Raab B, Schwenke K D
Nahrung. 1975;19(9-10):829-33. doi: 10.1002/food.19750190913.
The main fractions of the albumins from sunflower and rapeseeds (isolated by means of precipitation with ammonium sulphate or tannin + caffeine and subsequent gel chromatography) are low-molecular, very basic proteins. Their molecular weights range from 10 000 to 16 000, and their isoelectric points (determined by isoelectric focusing and free electrophoresis) are situated at pH greater than 10.0. From the circular dichroism in the wavelength range from 200 to 240 nm it is deduced that the main fraction of the rape albumin is a well-structured protein with 40-46% alpha-helix in aqueous and salt-containing solutions.

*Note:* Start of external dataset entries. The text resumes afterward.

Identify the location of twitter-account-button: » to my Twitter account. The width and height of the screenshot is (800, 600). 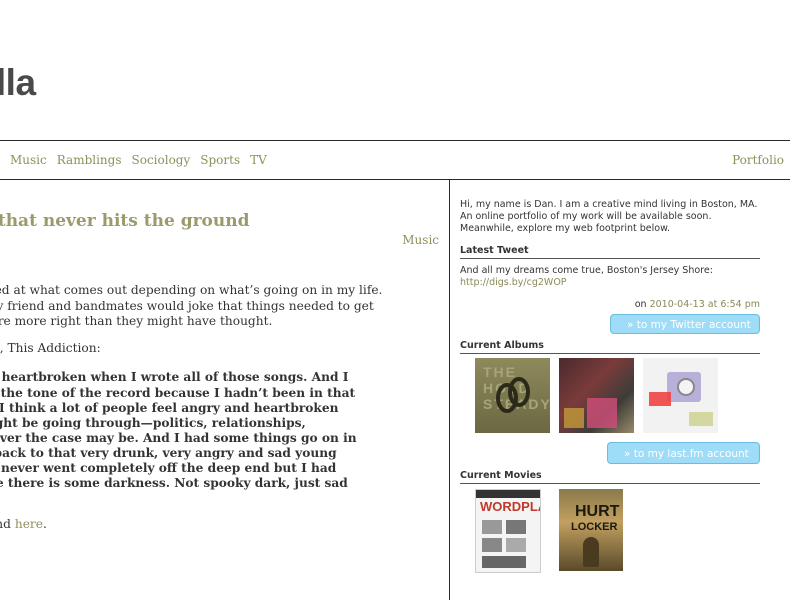
(685, 324).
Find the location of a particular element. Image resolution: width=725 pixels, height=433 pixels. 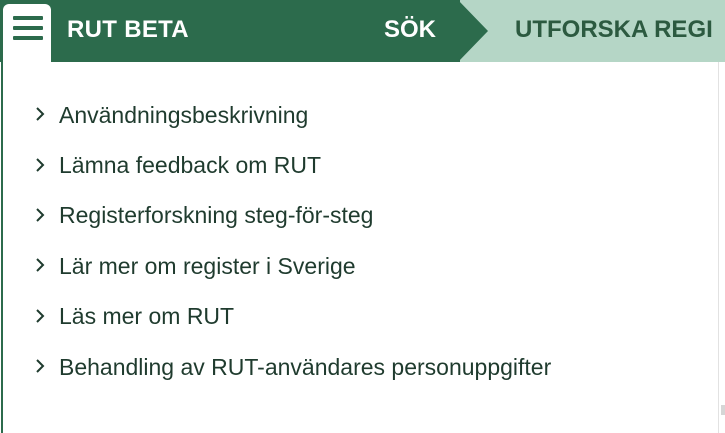

menu-item-registerforskning: Registerforskning steg-för-steg is located at coordinates (360, 216).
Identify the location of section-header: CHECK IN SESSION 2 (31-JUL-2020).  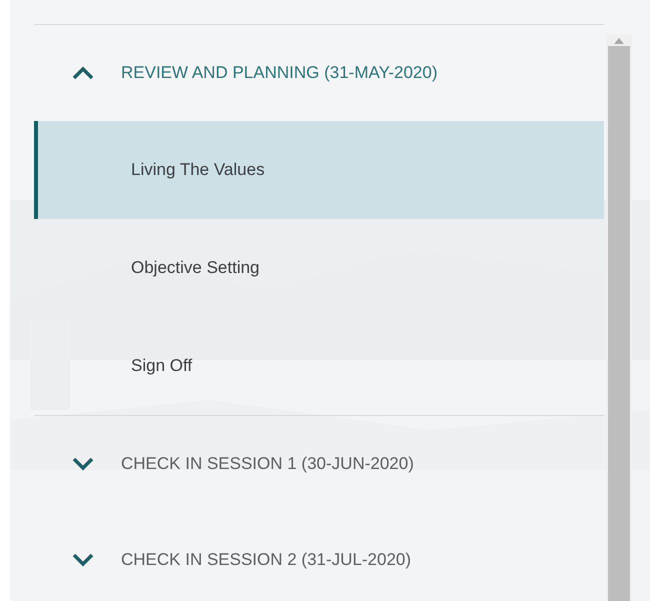
(319, 556).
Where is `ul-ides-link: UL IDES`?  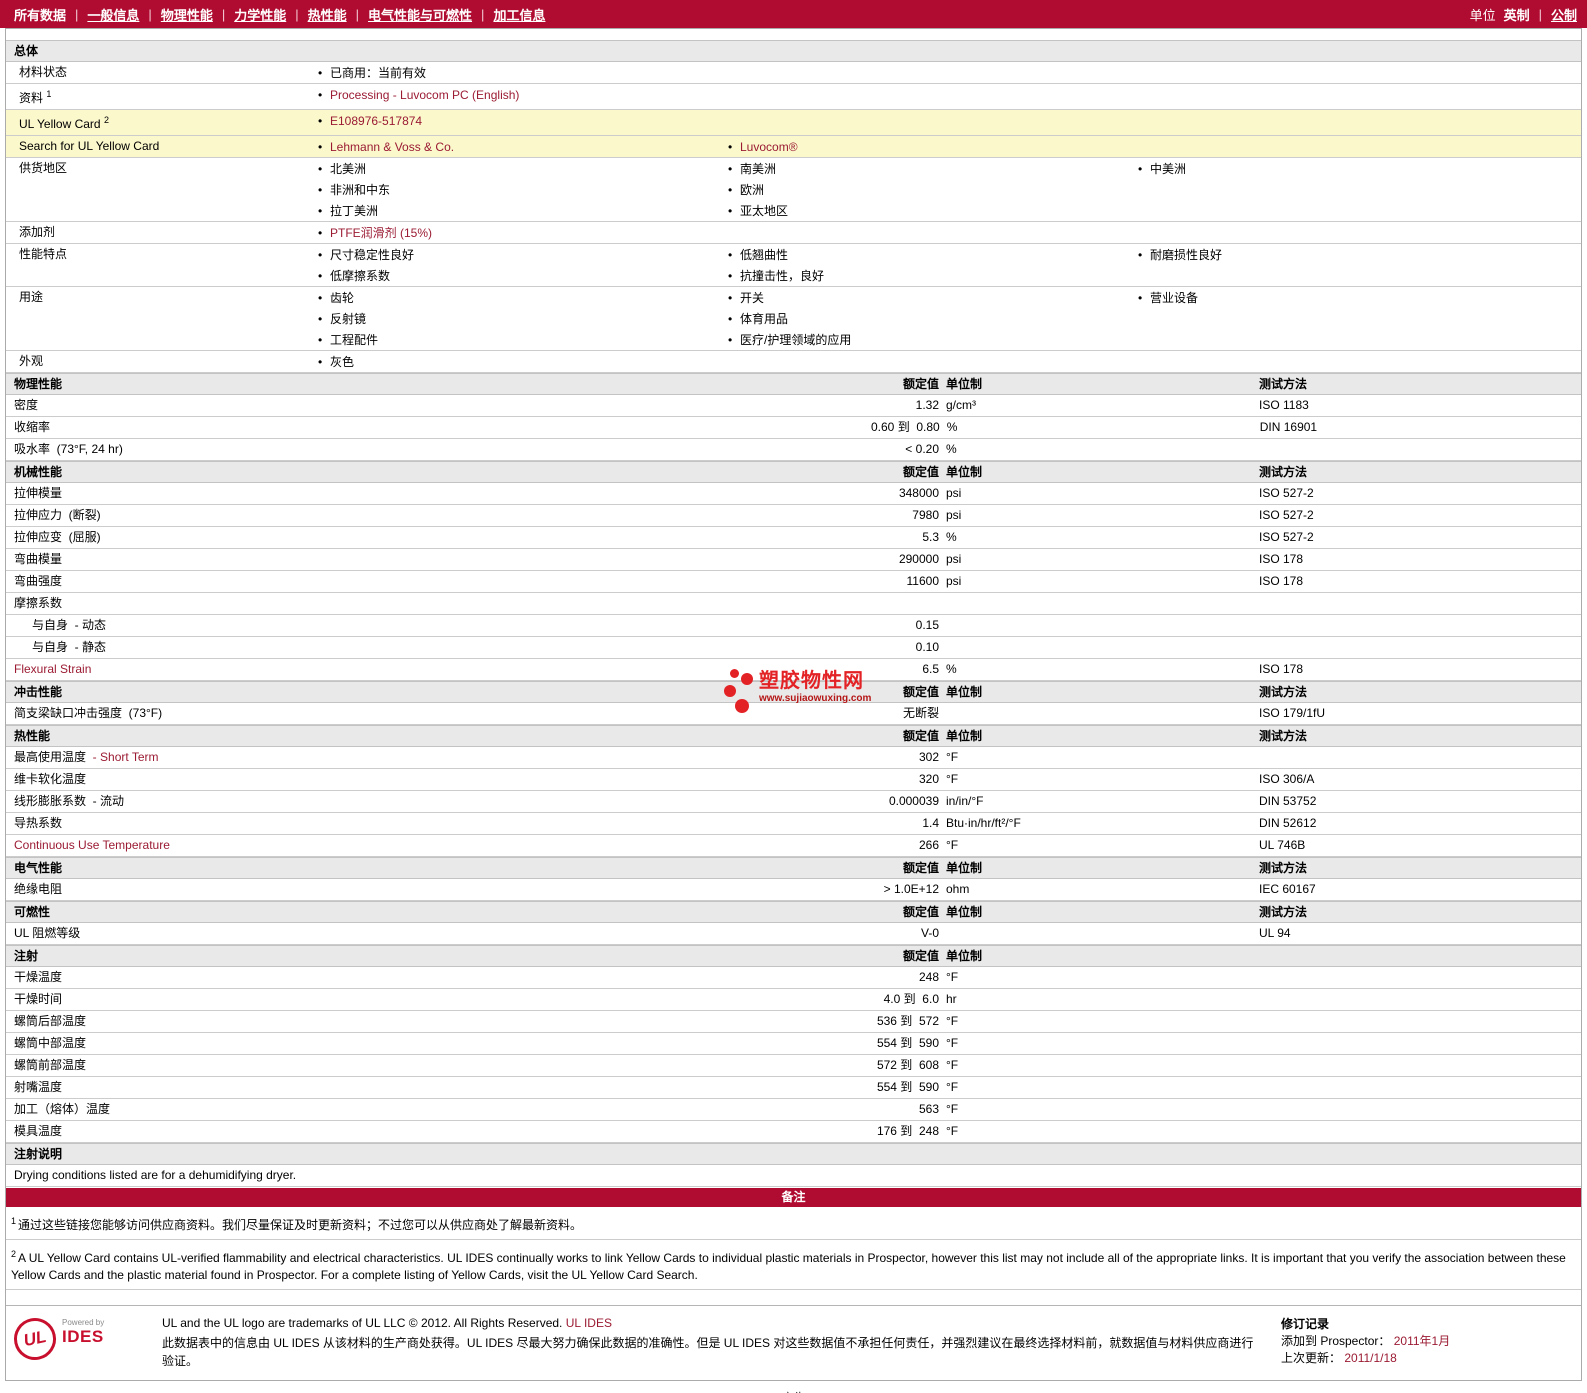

Denaturation by heating is achieved only at temperatures about 100 degrees C and pH values greater than 9. 20% alpha-helix are left after the action of 8 M urea. This conformational stability is explained by the presence of disulphide linkages in the molecule.
向日葵和油菜籽中的白蛋白主要组分(通过硫酸铵或单宁+咖啡因沉淀及随后的凝胶色谱法分离)是低分子、强碱性蛋白质。它们的分子量范围为10000至16000,其等电点(通过等电聚焦和自由电泳测定)位于pH大于10.0处。从200至240nm波长范围内的圆二色性推断,油菜白蛋白的主要组分是一种结构良好的蛋白质,在水溶液和含盐溶液中含有40 - 46%的α-螺旋。仅在约100℃的温度和pH值大于9时通过加热实现变性。8M尿素作用后留下20%的α-螺旋。这种构象稳定性由分子中存在二硫键来解释。